Because the error bar for the Yankees' projected record might be as large as anyone's. Among the contenders, anyway. Because just about anything might happen to the Yankees' starting rotation this spring, and summer.
Even leaving aside A.J. Burnett -- whose mechanical adjustments this winter seem to be working -- there's probably more uncertainty regarding the Yankees' rotation than that of any other seriously contending club.
At this moment, there's a four-man battle for the fourth and fifth slots in the Yankee rotation.

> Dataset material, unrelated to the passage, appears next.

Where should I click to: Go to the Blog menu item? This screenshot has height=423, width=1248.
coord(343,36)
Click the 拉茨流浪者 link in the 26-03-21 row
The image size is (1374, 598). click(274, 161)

The candidates (with ages and rudimentary 2010 stats):
Ivan Nova (24) 1-2, 4.50 (42 innings)
Sergio Mitre (30) 0-3, 3.33 (54)
Freddy Carcia (35) 12-6, 4.64 (157)
Bartolo Colon (38)
No numbers for Colon because he didn't actually pitch in the majors last season. Instead, he spent 2010 working on rehabilitating his tender right elbow. Previously, Colon won the Cy Young Award in 2005 ... and has gone 14-21 with a 5.18 ERA since. At his best, Colon has been a replacement-level pitcher since '05.

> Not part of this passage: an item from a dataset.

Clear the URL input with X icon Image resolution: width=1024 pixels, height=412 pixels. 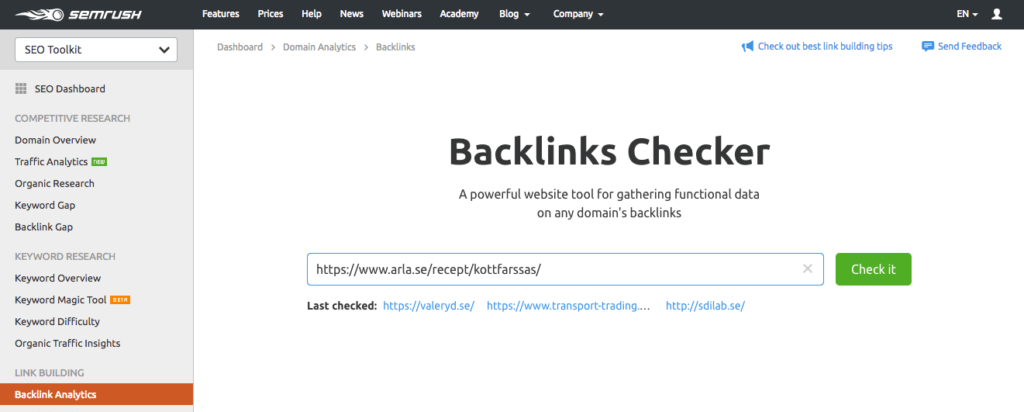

Freddy Garcia's recent history is a little more encouraging, as he did manage to win a dozen games and throw 157 innings last season. Of course, in the previous three seasons he won only five games, and averaged just 43 innings per season.
Sergio Mitre has made a nice place himself with the Yankees, but he's started 64 games in the major leagues and posted a 5.48 ERA. For that matter, his career ERA as a reliever is 4.34 with unimpressive peripherals. There simply isn't any reason to think his 54 solid innings with New York last season tell us more about his abilities than all the innings that came before.
Ivan Nova's obviously the baby in the bunch, and obviously more upside than any of those veterans. Nova didn't fare particularly well last September in his five starts with the big club, he throws a low-90s sinker and went 12-3 with a 2.86 ERA in Triple-A last season. This winter, John Sickels wrote, "Nova could be a good third or fourth starter for many teams, or he could be a very impressive power reliever. I'd still still like to see sharper command out of him, but you can't have everything." John gave Nova a B- grade, which isn't awful but doesn't seem the grade you'd like from a prospect who's supposed to help you win 90(plus) games.*
* I will note in passing that John gave Chien-Ming Wang a B- the winter before Wang graduated to the majors and posted a highly respectable ERA in 17 starts with the big club. Maybe the Yankees just know more than us about their sinkerball pitchers.
Mitre has started just once this spring, throwing only five innings total, and seems like a longshot. Nova and Colon have both pitched well, Garcia not as much. Whoever wins those two jobs in the rotation, we can probably assume they'll both be on short leashes. And so there's only so much damage they can do. But if (for example) Colon and Nova win those jobs this month, and then one or both of them falter, what's next? Is Garcia in the wings (i.e. Moosic, PA, home of the Scranton/Wilkes-Barre Yankees)? Is Mitre able to shift easily from reliefing to starting? Or do the Yankees trade two or three of their many prospects for an established major league starter in June or July?
We can't really answer any of those questions, nor can we know if Bartolo Colon really can pitch significantly better in 2011 than he's pitched in any season since 2005.
What we can know -- or know, almost -- is that the Yankees will be a real good baseball team. They've just so much talent on their roster, it would take a terrible rash of injuries to keep the Yankees from winning more games than they lose. But with only two-and-a-half dependable starting pitchers entering the season, there's real potential here for their second third-place finish (and playoff miss) in four seasons. There's also real potential for a stirring -- well, as stirring as possible considering both clubs would probably qualify for the playoffs -- pennant race with the Red Sox.
With the Yankees, the question really isn't really about who's in the rotation three weeks from now; it's about who's in the rotation three months from now. And your guess is probably as good as anyone's.